A proposito di riferimenti al Giappone. Nel film di Satoshi Kon Paprika è l’alter ego virtuale con cui la psichiatra Atsuko entra nei sogni altrui per migliorarli. Vorresti farlo anche tu?
«Mi piacerebbe molto, ma in realtà io sono già nei sogni degli italiani dagli Anni Ottanta, dai tempi di Drive In».
Nell’album ci sono tantissimi duetti. Come mai?
«Dopo Una vita in capselock, in cui mi sono concentrata sull’interiorità, la situazione si è evoluta. E la spinta di guardare all’esterno è stata naturale. L’unico modo per scoprire cose nuove, infatti, è cercare di dialogare con universi diversi dal proprio. È come quando un germoglio sboccia e si affaccia all’esterno. Solo da questo confronto scaturisce una crescita».

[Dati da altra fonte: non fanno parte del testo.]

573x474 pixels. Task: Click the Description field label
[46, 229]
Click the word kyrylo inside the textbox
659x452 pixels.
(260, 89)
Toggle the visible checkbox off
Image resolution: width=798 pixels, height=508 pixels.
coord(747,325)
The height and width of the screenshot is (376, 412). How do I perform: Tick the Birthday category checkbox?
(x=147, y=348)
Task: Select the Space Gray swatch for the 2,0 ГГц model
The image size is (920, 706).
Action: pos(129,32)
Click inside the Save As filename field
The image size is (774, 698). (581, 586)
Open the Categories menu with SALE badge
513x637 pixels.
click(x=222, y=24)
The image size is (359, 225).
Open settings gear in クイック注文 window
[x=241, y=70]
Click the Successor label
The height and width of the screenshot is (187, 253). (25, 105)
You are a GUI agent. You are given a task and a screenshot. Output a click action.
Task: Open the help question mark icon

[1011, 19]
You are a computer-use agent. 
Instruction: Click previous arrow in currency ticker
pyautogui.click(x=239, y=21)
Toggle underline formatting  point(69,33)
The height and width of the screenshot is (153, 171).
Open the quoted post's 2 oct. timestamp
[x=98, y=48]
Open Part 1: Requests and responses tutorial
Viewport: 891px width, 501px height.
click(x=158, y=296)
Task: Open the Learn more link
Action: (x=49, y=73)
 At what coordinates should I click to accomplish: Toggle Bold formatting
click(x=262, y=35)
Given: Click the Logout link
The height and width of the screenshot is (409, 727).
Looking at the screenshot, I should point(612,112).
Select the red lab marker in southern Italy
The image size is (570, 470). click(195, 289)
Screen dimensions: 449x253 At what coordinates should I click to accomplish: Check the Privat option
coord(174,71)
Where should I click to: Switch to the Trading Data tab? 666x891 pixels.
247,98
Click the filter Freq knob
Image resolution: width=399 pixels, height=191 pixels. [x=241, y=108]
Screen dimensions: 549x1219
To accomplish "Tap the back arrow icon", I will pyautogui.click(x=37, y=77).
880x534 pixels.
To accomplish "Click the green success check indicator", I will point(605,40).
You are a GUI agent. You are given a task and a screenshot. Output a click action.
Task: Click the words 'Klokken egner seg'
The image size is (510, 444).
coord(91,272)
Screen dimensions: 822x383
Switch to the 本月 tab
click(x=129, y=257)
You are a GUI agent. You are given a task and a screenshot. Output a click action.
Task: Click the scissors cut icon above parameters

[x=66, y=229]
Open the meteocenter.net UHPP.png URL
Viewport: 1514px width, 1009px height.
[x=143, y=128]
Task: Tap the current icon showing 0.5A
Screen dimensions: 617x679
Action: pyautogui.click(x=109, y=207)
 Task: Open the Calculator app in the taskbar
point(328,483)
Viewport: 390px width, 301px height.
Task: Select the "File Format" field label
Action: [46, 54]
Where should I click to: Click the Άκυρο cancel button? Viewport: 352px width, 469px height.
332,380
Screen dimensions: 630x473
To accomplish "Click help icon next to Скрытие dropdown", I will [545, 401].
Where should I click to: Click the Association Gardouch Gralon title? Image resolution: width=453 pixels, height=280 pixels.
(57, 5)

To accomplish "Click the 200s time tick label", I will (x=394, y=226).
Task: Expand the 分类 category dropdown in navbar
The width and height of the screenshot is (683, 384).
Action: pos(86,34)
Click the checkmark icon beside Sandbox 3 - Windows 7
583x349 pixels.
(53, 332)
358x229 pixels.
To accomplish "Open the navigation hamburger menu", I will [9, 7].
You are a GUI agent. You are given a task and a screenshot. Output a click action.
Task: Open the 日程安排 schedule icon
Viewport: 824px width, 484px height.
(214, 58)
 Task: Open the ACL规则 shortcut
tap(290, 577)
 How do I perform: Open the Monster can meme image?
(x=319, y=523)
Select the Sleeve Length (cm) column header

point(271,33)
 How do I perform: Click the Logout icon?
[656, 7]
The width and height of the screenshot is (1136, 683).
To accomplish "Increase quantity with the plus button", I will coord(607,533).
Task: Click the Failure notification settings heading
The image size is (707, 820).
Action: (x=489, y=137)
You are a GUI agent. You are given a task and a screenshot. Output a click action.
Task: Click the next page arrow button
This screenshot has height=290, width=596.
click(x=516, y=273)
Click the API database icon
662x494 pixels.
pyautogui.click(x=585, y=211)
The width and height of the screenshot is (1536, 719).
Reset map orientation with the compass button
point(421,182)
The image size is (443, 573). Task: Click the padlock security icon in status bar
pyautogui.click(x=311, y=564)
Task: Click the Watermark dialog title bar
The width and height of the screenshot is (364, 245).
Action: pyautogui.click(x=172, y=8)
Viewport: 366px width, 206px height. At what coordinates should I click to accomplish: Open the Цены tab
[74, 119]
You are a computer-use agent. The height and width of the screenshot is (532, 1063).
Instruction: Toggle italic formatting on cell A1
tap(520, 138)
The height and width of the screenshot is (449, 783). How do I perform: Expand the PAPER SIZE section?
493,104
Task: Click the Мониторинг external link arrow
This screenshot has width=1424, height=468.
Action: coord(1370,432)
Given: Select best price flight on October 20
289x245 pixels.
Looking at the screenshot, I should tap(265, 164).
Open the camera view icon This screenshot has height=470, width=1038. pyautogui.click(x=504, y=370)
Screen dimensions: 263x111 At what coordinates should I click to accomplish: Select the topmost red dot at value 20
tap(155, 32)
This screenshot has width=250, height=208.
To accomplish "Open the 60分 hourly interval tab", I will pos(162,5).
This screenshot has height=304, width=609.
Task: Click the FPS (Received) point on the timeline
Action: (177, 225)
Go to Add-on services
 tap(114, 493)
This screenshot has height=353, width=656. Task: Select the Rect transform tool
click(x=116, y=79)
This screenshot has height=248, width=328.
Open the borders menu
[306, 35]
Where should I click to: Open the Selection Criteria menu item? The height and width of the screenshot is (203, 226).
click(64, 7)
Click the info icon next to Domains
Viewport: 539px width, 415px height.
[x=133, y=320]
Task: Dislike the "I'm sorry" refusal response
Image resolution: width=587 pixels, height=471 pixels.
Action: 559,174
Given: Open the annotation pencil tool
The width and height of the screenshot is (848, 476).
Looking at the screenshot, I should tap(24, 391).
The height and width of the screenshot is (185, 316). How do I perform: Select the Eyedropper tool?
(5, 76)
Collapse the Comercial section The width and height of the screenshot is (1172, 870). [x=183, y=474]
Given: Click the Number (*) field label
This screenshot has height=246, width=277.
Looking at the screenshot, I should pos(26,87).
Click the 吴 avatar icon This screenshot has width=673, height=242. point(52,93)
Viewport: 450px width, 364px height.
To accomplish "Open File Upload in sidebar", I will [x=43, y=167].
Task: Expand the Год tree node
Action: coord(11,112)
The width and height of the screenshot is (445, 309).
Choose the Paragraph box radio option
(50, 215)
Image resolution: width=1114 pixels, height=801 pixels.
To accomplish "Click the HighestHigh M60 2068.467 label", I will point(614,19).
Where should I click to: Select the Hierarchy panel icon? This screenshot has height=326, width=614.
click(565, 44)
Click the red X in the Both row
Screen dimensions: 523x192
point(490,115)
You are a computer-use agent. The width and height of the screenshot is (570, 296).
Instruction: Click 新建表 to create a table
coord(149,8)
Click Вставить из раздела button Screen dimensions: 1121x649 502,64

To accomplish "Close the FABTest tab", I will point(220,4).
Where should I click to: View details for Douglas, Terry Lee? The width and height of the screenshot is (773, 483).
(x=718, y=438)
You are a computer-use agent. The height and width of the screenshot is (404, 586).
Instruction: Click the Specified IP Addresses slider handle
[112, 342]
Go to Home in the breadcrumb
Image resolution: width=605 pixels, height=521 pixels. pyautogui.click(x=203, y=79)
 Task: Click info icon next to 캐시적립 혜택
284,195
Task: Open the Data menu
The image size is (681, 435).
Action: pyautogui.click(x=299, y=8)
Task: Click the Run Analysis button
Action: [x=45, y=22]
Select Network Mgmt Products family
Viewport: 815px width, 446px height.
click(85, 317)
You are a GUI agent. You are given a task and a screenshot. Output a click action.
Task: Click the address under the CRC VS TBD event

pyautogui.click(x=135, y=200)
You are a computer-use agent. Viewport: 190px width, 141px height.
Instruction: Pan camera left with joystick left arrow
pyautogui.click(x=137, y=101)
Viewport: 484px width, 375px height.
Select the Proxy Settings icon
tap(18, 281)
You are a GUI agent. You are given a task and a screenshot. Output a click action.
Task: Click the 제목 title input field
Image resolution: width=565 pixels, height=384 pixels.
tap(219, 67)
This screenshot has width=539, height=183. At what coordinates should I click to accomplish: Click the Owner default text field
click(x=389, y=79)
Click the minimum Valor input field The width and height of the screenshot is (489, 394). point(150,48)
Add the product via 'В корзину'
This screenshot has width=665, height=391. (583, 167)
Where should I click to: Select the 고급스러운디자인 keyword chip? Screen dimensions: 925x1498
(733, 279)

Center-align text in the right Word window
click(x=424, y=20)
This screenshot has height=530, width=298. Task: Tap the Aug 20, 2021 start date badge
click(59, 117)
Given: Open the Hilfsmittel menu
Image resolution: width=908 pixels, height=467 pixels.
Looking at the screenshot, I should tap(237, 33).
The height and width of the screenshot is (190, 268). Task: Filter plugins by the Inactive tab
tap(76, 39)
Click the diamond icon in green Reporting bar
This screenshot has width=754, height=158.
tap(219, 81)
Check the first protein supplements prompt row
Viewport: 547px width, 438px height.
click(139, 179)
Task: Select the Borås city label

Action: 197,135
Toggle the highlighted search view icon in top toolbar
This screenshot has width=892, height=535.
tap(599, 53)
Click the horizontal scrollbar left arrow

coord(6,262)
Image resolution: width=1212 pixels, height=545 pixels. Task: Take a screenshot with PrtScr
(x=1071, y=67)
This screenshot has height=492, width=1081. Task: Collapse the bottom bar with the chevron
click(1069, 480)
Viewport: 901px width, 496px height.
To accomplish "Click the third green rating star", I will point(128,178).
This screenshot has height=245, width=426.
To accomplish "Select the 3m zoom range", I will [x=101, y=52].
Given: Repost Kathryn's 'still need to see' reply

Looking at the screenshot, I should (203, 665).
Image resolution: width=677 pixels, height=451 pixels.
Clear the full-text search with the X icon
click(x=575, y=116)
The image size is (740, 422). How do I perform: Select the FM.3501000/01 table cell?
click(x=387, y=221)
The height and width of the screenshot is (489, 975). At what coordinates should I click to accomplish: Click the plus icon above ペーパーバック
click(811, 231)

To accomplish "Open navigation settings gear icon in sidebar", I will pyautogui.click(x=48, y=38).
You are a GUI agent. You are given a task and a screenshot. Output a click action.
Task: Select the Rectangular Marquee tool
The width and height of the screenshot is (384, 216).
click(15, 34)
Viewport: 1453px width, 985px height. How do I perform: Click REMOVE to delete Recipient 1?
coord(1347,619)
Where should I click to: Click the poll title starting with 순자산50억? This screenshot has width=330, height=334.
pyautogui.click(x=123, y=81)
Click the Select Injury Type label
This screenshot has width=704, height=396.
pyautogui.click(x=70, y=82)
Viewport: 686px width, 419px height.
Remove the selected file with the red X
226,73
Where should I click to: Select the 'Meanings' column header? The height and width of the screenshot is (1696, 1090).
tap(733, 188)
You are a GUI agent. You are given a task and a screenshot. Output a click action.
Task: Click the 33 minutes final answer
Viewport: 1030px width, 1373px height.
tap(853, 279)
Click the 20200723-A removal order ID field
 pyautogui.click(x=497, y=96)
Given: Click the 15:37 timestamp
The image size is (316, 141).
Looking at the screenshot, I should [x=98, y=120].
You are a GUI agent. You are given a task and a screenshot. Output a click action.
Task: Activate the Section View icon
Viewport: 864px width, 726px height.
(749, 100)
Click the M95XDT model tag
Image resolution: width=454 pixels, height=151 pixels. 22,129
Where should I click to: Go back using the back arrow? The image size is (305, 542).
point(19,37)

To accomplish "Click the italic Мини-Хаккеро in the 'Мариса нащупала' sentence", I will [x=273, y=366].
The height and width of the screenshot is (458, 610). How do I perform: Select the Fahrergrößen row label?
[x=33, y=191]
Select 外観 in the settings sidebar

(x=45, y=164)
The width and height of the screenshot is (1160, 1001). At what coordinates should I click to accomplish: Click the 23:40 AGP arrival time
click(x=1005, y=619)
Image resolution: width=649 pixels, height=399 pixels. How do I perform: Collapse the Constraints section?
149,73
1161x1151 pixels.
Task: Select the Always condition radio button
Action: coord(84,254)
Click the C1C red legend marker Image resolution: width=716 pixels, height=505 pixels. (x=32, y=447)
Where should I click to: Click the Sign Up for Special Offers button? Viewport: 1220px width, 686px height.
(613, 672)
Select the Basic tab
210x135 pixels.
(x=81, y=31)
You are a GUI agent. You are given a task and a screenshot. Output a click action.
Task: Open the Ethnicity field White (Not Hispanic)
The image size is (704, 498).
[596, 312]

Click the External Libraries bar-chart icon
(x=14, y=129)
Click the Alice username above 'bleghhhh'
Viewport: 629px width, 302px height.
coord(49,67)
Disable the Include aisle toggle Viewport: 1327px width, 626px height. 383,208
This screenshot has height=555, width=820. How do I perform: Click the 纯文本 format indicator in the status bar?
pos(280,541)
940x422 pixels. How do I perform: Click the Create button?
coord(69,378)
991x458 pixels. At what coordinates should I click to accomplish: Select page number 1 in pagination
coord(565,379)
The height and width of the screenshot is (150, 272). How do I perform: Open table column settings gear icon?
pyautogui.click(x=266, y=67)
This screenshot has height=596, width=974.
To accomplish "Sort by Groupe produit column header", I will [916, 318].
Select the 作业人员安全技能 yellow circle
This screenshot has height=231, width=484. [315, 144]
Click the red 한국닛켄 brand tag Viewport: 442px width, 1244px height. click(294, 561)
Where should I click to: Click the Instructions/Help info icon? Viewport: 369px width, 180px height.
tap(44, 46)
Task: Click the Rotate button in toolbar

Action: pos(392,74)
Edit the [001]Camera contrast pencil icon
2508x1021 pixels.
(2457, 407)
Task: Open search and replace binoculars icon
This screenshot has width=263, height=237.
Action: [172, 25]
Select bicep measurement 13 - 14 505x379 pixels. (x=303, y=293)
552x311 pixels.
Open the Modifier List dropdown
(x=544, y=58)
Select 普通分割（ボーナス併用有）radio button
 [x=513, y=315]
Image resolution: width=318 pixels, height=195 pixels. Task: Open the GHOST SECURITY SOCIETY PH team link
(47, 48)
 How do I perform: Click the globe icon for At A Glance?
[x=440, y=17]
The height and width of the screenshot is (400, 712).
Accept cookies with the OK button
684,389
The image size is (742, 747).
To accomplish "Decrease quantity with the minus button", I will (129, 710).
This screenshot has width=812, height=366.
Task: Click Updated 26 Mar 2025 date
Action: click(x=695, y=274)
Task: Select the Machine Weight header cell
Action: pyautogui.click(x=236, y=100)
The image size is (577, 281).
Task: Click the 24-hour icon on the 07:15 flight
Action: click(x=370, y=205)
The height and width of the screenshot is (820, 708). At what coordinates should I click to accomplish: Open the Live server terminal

In Main Bitch ti definisci “un’ arma di distruzione di maschi”. Oggi una donna deve essere così?
«È una canzone molto urlata e sofferta, in cui ci sono esplosioni di rabbia. Quindi nel testo questa definizione mi sembrava perfetta. In un contesto quotidiano, però, al giorno d’oggi, credo ci sia bisogno di costruzione e aiuto reciproco. Ma mi sono presa questa licenzia poetica per dare enfasi al mio sfogo».
In Top passi da Tinder a Parmenide e Omero.
«Mi viene naturale accostare ispirazioni che fanno parte della mia realtà, anche se sono molto diverse tra loro. Sono comunque tutti elementi presenti nel mio cervello. La pop culture che si mischia a riferimenti alti ormai è un tratto distintivo del mio stile».
Ma il romanticismo al tempo di Tinder esiste ancora?
«Mi chiedo che cosa sia il romanticismo: l’amore romantico o vivere l’amore tutti i giorni nella propria vita in tutte le forme? Per me essere romantici oggi significa cogliere l’amore in tutte le sfaccettature. Ci sono tante forme di amore. C’è l’amore sentimentale, quello lussurioso, ma anche quello affettivo. E secondo me il romanticismo moderno è vivere appieno tutti questi tipi di amore. Comunque, nel disco le canzoni che parlano d’amore ne parlano assolutamente senza orpelli romantici».
Fa eccezione solo 100 rose per te con Quentin40.
«Sì, è quella più trasportata. Perché a Quentin voglio davvero tanto bene. È molto bravo e poi quando per me si è dichiarato pronto al Quentin41BIS mi ha veramente colpita al cuore. Ma l’amore romantico, romanzato, non è un valore assoluto, lo vedo incluso in ogni tipo di amore, come dicevo prima».
Con Mortacci tua e Clique trasporti chi ascolta in Messico. Come mai hai scelto questa ambientazione?
«È un disco colorato, aperto e caleidoscopico. E l’immaginario messicano è quello che più si avvicina a questa visione. Sono sempre stata affascinata dalle sonorità del Messico, ma anche dalla sua rappresentazione filmica. Mortacci tua è venuta fuori decisamente tarantiniana e anche Clique con la presenza di Populous si sposa bene con suoni e colori di quella terra».
Le sonorità dell’album vanno dal Medio Oriente ai Caraibi: hai cercato un’impronta cosmopolita anche sul piano musicale?
«Sì. Ci sono ispirazioni che arrivano da posti lontani. Ma quando studio e ricerco non mi pongo limiti, mi viene spontaneo mixare tutti questi mondi e farli coesistere all’interno del mio universo».
Fa paura perché è vero con Mahmood è il brano in cui ti sveli di più ed è quello che chiude il disco.
«È il più intimista. È un pezzo in cui si gettano le armi e ci si svela. E doveva essere l’ultimo, proprio perché rappresenta il calore intimo che si prova quando ci si mette a nudo».